- _PROBLEM STATEMENT_
Could you write out the items from the very first line through the line containing "click(565, 505)", substituting "vertical" for "horizontal" and leaving everything else unchanged?

- _MATERIAL PROVIDED_

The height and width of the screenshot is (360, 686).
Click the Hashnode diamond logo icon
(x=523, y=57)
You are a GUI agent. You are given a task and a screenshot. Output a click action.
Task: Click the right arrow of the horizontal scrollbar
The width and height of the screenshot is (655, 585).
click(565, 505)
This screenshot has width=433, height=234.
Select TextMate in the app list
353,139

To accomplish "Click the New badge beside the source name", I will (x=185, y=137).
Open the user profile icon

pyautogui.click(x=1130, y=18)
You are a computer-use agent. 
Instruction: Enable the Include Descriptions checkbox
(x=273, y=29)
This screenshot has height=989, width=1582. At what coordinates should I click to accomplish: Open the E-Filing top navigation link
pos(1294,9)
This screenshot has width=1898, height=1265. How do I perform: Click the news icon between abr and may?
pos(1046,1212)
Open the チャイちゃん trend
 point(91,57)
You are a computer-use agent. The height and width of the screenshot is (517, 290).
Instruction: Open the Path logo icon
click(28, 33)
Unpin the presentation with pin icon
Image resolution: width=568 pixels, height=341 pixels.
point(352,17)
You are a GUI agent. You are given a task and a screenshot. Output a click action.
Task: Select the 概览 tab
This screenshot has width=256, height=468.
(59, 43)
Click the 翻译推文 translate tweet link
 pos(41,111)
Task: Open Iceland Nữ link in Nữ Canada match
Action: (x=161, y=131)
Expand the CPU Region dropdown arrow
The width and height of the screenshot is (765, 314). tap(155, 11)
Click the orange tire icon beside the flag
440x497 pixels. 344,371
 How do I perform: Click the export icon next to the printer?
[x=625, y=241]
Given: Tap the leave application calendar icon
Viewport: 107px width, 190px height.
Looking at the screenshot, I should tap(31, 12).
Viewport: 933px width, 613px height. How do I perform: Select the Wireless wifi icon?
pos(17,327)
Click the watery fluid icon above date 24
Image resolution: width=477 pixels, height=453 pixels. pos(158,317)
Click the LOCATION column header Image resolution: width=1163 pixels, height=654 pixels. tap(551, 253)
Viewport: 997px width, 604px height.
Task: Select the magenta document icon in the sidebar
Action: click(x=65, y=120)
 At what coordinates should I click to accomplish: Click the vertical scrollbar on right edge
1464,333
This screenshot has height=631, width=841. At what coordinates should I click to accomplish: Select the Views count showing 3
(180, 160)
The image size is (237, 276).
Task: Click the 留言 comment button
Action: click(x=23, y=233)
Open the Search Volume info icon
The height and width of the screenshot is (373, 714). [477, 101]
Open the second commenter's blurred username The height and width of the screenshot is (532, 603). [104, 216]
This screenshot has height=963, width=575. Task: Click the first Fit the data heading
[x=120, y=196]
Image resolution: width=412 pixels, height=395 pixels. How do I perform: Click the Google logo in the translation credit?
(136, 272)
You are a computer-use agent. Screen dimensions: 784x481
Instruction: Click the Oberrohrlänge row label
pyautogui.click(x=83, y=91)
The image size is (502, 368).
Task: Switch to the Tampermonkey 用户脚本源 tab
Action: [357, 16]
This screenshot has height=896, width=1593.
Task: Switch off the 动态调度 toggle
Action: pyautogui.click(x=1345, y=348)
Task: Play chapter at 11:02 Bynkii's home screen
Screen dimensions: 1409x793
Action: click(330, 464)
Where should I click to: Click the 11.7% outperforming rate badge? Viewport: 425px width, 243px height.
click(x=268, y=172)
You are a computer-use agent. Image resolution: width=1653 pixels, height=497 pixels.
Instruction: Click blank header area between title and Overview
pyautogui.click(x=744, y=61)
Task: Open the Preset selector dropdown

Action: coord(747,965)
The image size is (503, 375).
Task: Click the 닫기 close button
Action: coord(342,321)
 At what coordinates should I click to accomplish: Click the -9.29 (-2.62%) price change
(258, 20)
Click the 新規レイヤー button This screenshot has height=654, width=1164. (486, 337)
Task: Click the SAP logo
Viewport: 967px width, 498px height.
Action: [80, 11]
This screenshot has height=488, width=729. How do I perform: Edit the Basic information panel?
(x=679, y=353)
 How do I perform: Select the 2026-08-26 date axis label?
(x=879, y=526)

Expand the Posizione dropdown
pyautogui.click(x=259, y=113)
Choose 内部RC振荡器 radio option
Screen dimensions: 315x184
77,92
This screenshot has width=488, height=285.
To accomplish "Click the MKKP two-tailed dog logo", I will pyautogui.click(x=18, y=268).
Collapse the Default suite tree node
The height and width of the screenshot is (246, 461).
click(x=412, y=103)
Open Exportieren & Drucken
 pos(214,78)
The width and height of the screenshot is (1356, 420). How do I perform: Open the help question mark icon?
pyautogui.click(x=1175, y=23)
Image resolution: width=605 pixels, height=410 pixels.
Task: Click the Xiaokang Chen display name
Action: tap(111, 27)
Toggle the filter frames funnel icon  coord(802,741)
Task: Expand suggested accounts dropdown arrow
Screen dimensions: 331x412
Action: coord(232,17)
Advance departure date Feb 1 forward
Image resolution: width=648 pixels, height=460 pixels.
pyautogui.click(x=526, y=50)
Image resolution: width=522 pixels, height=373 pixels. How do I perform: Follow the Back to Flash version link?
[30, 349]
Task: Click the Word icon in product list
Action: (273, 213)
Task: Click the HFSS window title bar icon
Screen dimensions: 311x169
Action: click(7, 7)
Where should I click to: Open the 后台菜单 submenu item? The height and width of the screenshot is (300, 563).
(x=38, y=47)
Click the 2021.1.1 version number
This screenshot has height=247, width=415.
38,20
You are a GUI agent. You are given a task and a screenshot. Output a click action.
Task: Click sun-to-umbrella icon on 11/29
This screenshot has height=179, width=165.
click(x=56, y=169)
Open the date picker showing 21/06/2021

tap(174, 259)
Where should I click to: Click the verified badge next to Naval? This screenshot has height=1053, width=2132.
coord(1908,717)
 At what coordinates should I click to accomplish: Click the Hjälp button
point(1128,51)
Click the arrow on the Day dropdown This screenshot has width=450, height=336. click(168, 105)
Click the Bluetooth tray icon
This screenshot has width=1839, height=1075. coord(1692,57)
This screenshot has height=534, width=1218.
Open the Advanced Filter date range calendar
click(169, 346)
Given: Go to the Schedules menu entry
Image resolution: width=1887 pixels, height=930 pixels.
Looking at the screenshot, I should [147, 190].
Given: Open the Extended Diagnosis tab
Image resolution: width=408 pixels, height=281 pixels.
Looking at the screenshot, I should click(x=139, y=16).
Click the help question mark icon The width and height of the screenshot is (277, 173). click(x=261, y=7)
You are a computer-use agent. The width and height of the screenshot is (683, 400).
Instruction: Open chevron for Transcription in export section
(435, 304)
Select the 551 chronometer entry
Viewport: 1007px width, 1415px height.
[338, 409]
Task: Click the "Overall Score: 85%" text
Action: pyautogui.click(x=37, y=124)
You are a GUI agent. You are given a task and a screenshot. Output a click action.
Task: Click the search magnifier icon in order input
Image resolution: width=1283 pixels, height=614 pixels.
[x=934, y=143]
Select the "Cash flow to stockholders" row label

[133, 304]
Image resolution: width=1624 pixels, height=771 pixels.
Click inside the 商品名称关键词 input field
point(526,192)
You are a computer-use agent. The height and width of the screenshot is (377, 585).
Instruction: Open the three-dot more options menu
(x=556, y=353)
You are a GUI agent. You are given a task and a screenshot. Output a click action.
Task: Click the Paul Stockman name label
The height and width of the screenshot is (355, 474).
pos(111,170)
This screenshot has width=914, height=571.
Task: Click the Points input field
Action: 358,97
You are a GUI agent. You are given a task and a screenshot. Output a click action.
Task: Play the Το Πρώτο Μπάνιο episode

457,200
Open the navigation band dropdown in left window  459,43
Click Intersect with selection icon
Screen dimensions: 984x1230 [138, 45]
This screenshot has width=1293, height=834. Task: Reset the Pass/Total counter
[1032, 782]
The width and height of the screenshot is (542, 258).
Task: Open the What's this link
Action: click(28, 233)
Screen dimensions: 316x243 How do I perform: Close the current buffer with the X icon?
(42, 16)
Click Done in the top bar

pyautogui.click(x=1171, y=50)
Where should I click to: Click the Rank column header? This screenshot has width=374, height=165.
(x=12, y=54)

- _WRITTEN ANSWER_
The height and width of the screenshot is (360, 686).
Click the Hashnode diamond logo icon
(x=523, y=57)
You are a GUI agent. You are given a task and a screenshot. Output a click action.
Task: Click the right arrow of the vertical scrollbar
The width and height of the screenshot is (655, 585).
click(565, 505)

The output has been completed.